RE: Representing NULL in RDF

Hi,

You may not know a persons date/time of birth, but if they were born this can be a property of their linked data. If you know a persons age to a given level of accuracy at a specific time, then you can derive bounds for their date/time of birth and provide a likelihood value for that date/time of birth. Similarly, people once they die have a date/time of death. 

There is a way of querying linked data to select/filter all living people that may be of a specific age range at a specific time. This can be done both using null values or by implicit null of no property being specified.

I think for entities which are defined as having specific attributes, then it is better to have null values in the RDF/XML when these are unknown as I think that makes the computation easier.

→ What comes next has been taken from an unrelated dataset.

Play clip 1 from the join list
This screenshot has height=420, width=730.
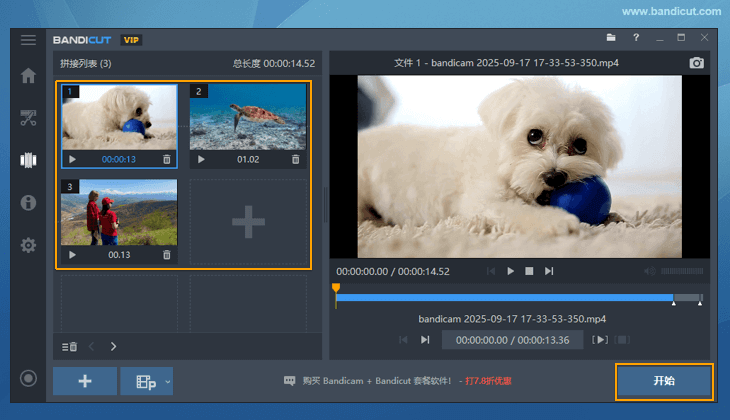72,159
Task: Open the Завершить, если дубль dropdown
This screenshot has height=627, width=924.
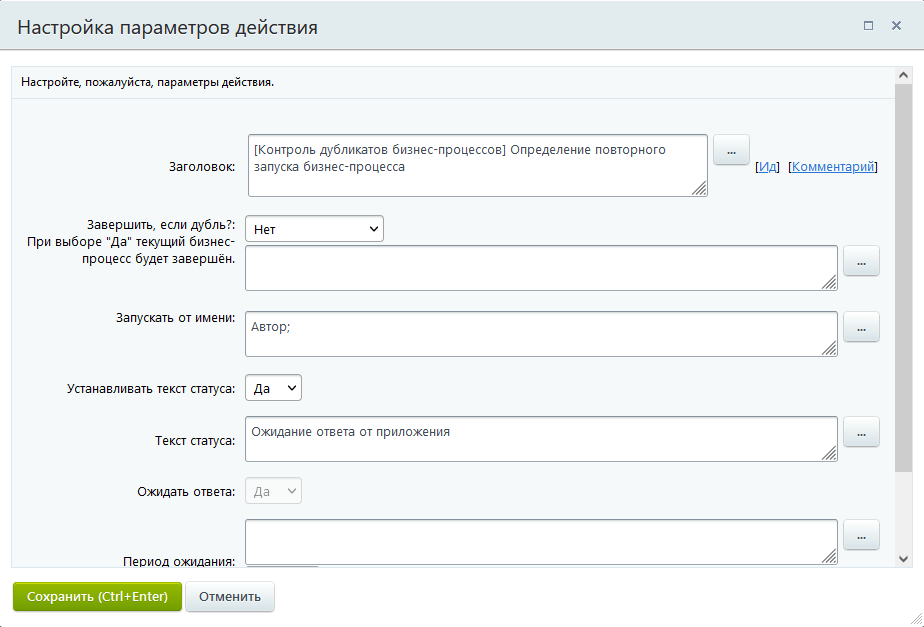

For triple store RDF then I think Hugh is right.

Of course we have to deal with uncertainty and mess in data about people as we often do not know things accurately for sure! Some times we might discover conflict such that increases our uncertainty about specific attributes.

Regards,

Andy

________________________________________
From: Hugh Glaser [hg@ecs.soton.ac.uk]
Sent: 04 June 2013 10:35
To: Jan Michelfeit
Cc: <public-lod@w3.org>
Subject: Re: Representing NULL in RDF

If there is a "*standard or generally accepted*" way of doing things, then, as has been pointed out, it is to ignore it.
Or rather the norm is that NULL (and "unknown" and anything else like - I'll use NULL for shorthand) that is ignored, and doesn't generate a triple.
In fact it is really important to do so, as NULL most often simply represents that the value is not known, in my experience.
Making a triple in such situations is one of the RDF101 basic mistakes, as I'm sure you know, since it causes all sorts of sensible queries to do very strange things.
For example, if the field is a person's age, then it would mean that a simple query asking for people of the same age as someone of unknown age would give you all the other people whose ages were not known.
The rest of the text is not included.